As a former manager of a hedge fund, Bessent has long criticized China’s policies that have generated surplus production capacity and allowed subsidized goods to flood market economies.
G7 leaders will “encourage him to push for more moderate administration policies on trade,” according to Mark Sobel, a former U.S. Treasury and International Monetary Fund official who currently serves as the U.S. chairman of OMFIF, an independent financial policy think tank. Bessent is generally viewed as having a moderating influence on Trump’s trade agenda.
LANGUING TRICKY THE AGE
G7 officials, particularly host Canada, seem intent on reaching a consensus on a joint statement from the finance meeting, despite differences over tariffs. This will pave the way for a summit of G7 leaders in June in the neighboring mountain resort region of Kananaskis.
According to G7 government sources involved with the finance negotiations, a draft communiqué has already been created, and Canada is working to reach an agreement to demonstrate that the G7 nations are united on a number of topics.

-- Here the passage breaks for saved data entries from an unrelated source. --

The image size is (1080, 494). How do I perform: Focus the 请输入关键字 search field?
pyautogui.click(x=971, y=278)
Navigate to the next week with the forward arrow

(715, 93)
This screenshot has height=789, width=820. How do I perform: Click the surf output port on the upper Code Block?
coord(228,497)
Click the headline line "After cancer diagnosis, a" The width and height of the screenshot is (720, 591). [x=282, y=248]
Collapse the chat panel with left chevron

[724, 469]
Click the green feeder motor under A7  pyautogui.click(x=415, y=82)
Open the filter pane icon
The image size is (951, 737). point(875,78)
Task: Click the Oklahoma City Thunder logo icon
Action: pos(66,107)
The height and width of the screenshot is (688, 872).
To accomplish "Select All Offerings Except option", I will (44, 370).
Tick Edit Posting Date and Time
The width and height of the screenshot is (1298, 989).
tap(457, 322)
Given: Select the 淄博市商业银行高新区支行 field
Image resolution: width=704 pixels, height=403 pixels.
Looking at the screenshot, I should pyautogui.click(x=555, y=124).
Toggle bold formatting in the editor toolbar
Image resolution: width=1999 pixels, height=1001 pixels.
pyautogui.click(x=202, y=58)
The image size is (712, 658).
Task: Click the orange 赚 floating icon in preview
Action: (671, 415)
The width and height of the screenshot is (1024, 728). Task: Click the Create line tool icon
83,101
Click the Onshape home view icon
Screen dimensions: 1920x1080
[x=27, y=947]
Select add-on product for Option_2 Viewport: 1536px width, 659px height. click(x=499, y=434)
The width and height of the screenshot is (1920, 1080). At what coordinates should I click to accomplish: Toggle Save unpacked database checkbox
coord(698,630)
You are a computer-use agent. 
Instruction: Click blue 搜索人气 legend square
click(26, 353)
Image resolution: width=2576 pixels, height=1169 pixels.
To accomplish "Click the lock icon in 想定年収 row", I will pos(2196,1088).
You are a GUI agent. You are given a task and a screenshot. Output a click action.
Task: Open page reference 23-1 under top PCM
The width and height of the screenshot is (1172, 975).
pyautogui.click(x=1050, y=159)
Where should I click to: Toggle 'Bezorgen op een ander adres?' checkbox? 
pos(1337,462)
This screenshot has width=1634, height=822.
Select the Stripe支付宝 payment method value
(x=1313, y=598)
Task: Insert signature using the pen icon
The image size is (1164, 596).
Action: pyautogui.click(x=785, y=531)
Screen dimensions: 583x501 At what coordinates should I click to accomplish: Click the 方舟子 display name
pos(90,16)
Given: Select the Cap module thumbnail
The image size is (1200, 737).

Along with Ukrainian Finance Minister Serhii Marchenko attending, these are anticipated to include a wide declaration of support for Ukraine in its fight against Russia’s full-scale invasion, as well as the EU preparing a fresh round of sanctions to put more pressure on Moscow.
The G7’s most recent joint finance declaration, which opened in October 2024, described terms for $50 billion in loans to Ukraine backed by profits from Russia’s frozen sovereign assets. Any statement on Ukraine will be significantly less explicit than that.
A call between Trump and Russian President Vladimir Putin on Monday resulted in Trump declaring that ceasefire negotiations between Russia and Ukraine would start right now, which may postpone further penalties.
According to the U.S. source on the G7 summit, Bessent was opening the door to all possible penalties to put further pressure on Russia to end the war, but any action would be contingent on “the broader peace process.”
Bessent’s reaffirmation of U.S. support for the World Bank and International Monetary Fund in April is likely to be another area of agreement.
Other topics on which agreements can be achieved include Bessent’s demand for a greater reliance on the private sector to spur growth and collaboration in the fight against financial crimes such as money laundering, according to G7 sources.
But Trump’s criticism of the previous U.S. green energy strategy means that climate change rhetoric is likely to cause friction.
Another challenging topic in the meetings is how the G7 would characterize the economic uncertainty and halted business investment unleashed by Trump’s tariffs without directly pointing the finger at his actions.
“My crystal ball is so murky now, I can’t really see the future very well,” stated Suzanne Clark, CEO of the U.S. Chamber of Commerce, during a gathering of G7 national business executives in Ottawa.